Markets are the Ultimate Training Ground for AI
Towards the AlphaZero moment of finance
At Nof1, we’re building the first superhuman trading systems, models that invest better and faster than the best human investors. We’re exploring new architectures that go beyond the current status quo, in order to achieve 1) autonomy 2) generalization across markets and 3) self-improvement in a domain where this is typically seen as impossible.
It’s been ten years since AlphaGo. It’s been ten years since the world got to see a clear example of super-human performance. The time has finally come. After some promising early results, we’re confident that frontier AI is ready for the world’s biggest game: markets.
The next, and final, frontier
Markets are in some ways the perfect environment for achieving superhuman performance. They’ve been overlooked largely because it’s so easy to make money with simpler algorithms.
But if you take off your hedge fund goggles, and look at them through the lens of an AI researcher, they’re a machine learning wet-dream. They offer endless benchmarks, evals, and reward signal in a single metric: risk-adjusted returns. We believe this single metric can eventually teach AI everything that’s economically valuable about the world.
In other domains like robotics, healthcare, and self-driving, the lack of a grounded, measurable reward signal is why AI progress takes so long. This is not the case with markets.
Hedge funds are sitting on a gold-mine of an AI learning environment, while missing the bigger picture. It’s longer path, but the journey and destination are infinitely more valuable.
Breakthroughs start with data
Every AI breakthrough has one thing in common: someone figured out how to learn from a dataset that others overlooked. That kicks off a new learning loop, pushing us towards more general intelligence.
This hasn’t happened for market-environment data or financially relevant data-streams yet, but it will, and we’ve made amazing progress already. This data is deeply grounded in all of human preferences, economics, and culture.
—
The systems we build won’t rely on expert-human trading strategies. They will autonomously generate their own strategies in an ever-growing, ever-evolving archive, and evaluate them with real market feedback. It’s a self-improving flywheel that we call RLMF (reinforcement learning from market feedback).
Nof1
Our mission is to coordinate the best minds in AI, empower them to do frontier research in a uniquely promising domain, and build systems that thrive in consequential, real-world environments. We plan to bring a deeply grounded, fresh perspective to alignment research, safety, and agent-based modeling.
When it comes to training frontier AI systems, our philosophy is rooted in the wisdom of “incentivize, don’t teach”, and markets are the ultimate incentive.
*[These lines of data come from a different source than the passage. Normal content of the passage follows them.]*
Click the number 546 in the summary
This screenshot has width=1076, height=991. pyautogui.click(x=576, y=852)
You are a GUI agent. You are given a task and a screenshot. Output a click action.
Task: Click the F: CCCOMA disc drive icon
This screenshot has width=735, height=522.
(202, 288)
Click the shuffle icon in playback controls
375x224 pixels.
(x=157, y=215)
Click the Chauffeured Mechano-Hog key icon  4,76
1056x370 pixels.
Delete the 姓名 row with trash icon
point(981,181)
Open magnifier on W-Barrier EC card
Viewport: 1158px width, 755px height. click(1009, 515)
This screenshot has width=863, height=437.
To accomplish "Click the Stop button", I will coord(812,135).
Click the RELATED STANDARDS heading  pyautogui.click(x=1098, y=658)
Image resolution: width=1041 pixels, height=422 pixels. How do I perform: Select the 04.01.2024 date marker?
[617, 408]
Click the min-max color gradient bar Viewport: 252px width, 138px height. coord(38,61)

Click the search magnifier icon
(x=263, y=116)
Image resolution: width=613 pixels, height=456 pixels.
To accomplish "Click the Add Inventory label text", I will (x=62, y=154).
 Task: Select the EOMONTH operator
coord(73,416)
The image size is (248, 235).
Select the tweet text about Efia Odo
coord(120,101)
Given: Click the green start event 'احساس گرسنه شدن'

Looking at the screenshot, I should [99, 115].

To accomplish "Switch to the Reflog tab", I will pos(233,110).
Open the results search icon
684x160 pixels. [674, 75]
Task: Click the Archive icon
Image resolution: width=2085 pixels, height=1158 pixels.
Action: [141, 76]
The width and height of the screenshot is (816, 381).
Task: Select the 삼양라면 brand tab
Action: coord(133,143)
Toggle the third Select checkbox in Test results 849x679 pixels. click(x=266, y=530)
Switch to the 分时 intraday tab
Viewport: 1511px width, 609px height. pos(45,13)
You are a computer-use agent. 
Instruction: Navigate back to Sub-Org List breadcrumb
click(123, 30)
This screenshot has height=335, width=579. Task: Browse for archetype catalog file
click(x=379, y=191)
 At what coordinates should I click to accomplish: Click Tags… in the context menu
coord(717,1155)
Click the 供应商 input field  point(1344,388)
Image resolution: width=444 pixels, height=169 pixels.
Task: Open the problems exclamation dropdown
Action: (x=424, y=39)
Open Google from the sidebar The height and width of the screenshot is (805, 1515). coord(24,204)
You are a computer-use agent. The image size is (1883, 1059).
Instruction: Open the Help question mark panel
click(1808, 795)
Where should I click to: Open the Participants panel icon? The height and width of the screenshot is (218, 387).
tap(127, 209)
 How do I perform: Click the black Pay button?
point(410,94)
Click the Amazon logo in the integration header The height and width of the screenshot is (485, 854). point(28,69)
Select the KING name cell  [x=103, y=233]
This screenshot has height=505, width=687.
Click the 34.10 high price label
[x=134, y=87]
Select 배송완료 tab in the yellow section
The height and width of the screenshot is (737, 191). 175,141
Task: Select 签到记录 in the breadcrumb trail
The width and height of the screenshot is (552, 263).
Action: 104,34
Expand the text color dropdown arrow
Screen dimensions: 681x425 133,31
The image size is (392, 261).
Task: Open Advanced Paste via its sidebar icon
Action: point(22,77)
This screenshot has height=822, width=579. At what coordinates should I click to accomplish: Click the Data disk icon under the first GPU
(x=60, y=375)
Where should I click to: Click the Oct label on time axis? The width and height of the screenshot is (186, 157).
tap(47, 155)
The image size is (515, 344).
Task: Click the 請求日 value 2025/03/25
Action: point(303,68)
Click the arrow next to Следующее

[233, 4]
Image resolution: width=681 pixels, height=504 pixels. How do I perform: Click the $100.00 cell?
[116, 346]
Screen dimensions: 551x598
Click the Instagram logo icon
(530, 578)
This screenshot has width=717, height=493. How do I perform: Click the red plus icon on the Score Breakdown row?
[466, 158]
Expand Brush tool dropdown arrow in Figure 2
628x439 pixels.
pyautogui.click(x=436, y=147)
If you’re an AI/ML researcher who’s interested in building agents that learn from incentives, not from automating tasks, we’d love to talk.
Resources:
“The era of experience marks a pivotal moment in the evolution of AI. Building on today’s strong foundations, but moving beyond the limitations of human-derived data, agents will increasingly learn from their own interactions with the world. Agents will autonomously interact with environments through rich observations and actions. They will continue to adapt over the course of lifelong streams of experience. Their goals will be directable towards any combination of grounded signals. Furthermore, agents will utilise powerful non-human reasoning, and construct plans that are grounded in the consequences of the agent’s actions upon its environment. Ultimately, experiential data will eclipse the scale and quality of human generated data. This paradigm shift, accompanied by algorithmic advancements in RL, will unlock in many domains new capabilities that surpass those possessed by any human.”
- Richard Sutton & Dave Silver